> [Required work] Take the lines from the one containing "You are a GUI" through the end of the material and write them out exactly, omitting pictures.

Start of Listed records

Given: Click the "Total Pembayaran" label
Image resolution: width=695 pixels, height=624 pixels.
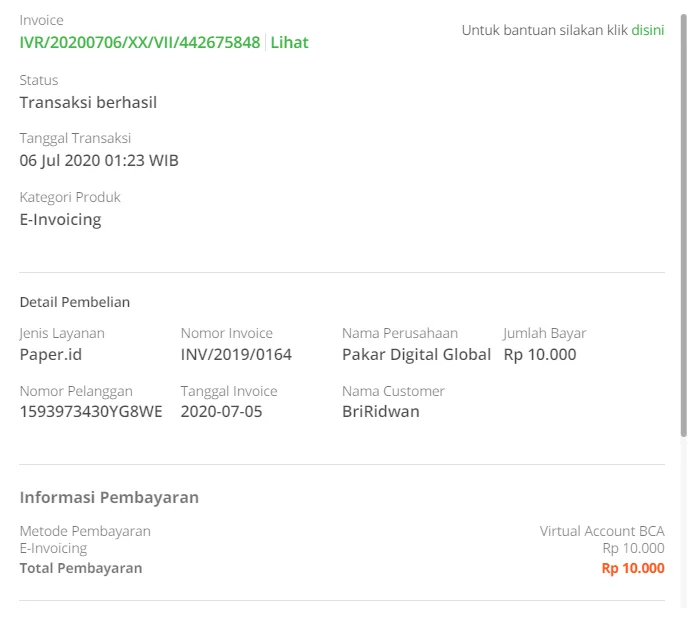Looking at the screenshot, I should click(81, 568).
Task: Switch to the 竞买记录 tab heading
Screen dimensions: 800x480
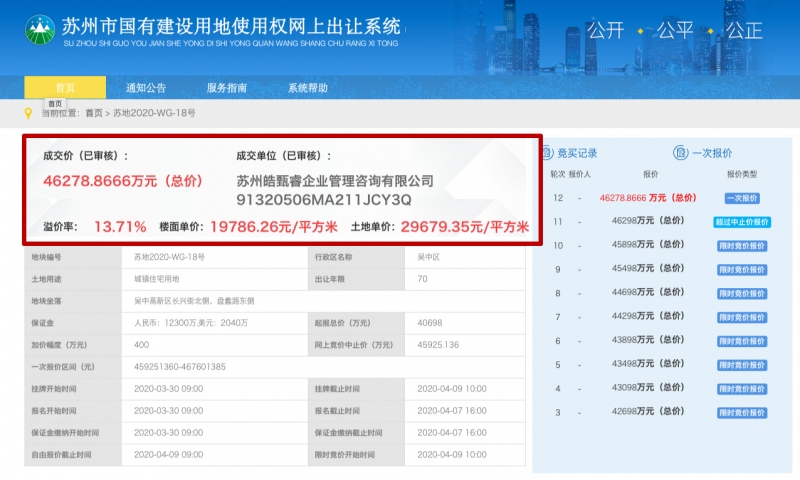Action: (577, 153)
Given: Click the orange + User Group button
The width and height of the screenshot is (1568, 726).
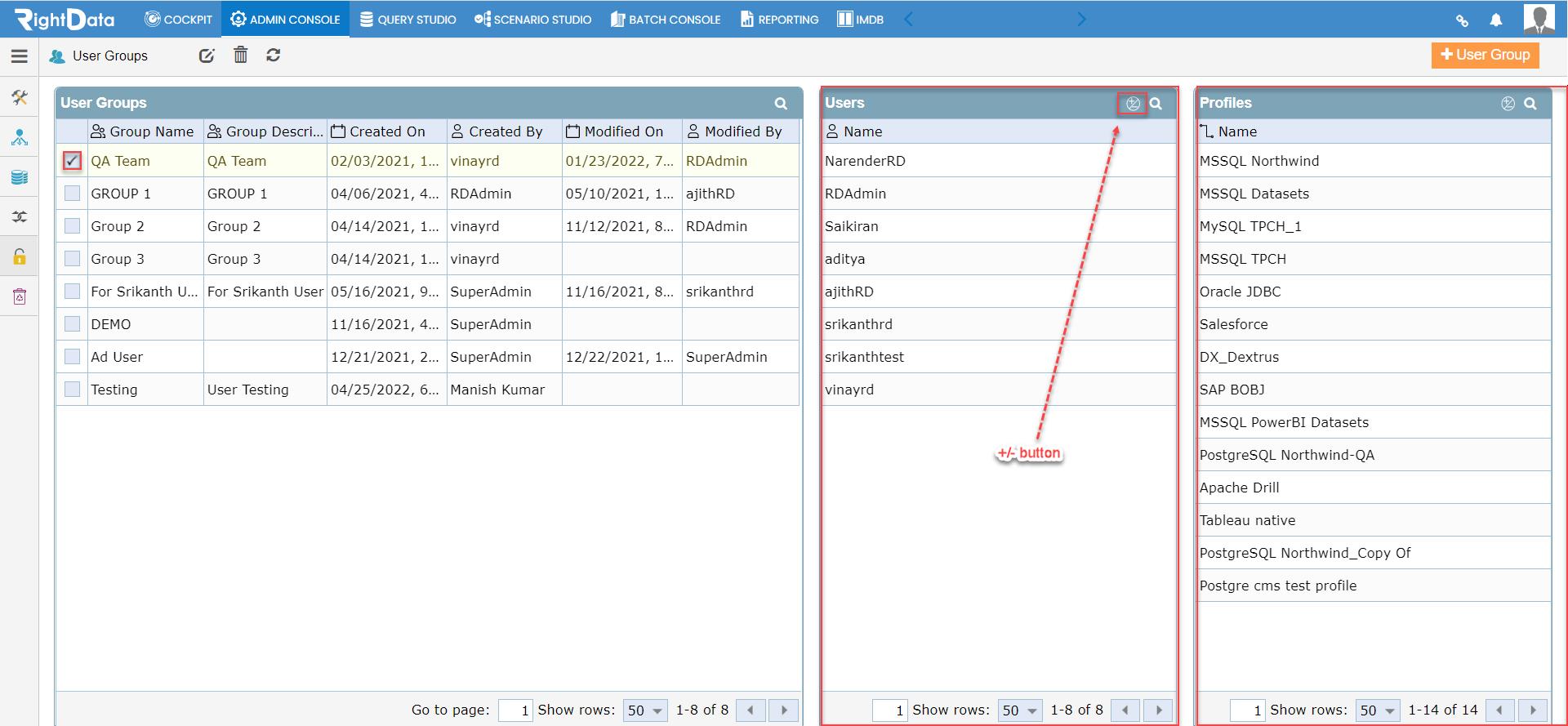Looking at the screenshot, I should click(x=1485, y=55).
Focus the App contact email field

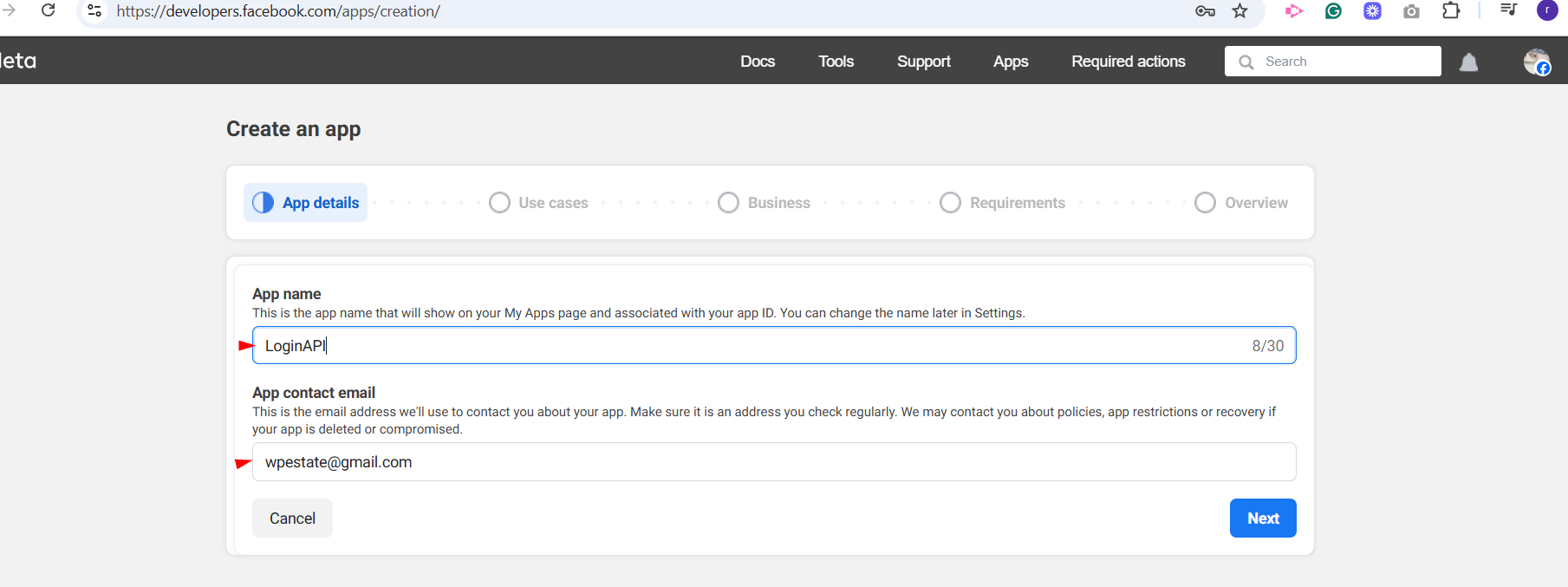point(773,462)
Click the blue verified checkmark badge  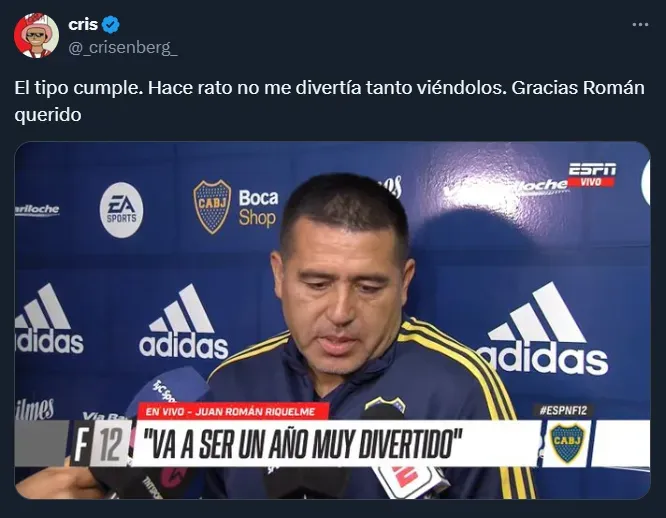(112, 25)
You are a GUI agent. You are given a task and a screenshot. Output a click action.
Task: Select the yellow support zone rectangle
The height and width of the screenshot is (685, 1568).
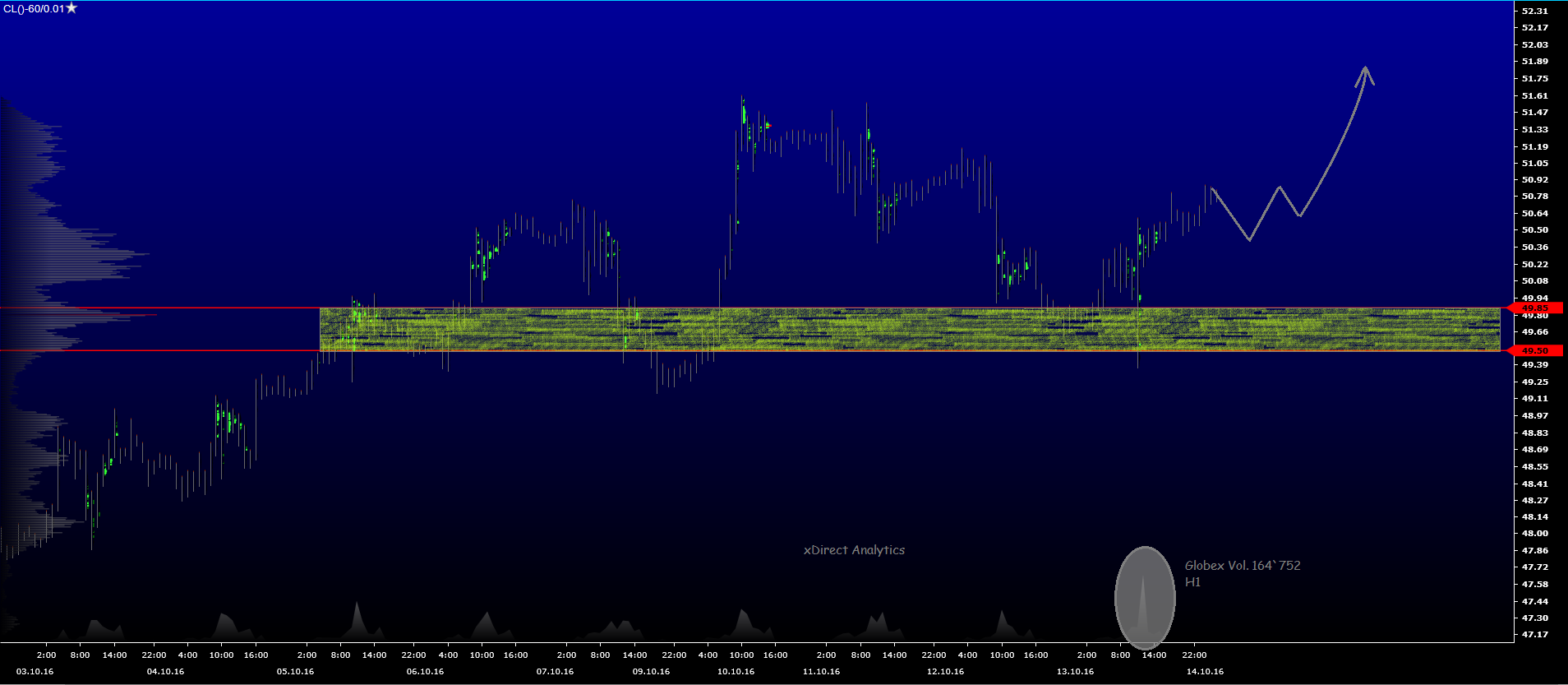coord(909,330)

End of Listed records

> [Solved exercise]
You are a GUI agent. You are given a task and a screenshot. Output a click action.
Task: Select the yellow support zone rectangle
The height and width of the screenshot is (685, 1568).
coord(909,330)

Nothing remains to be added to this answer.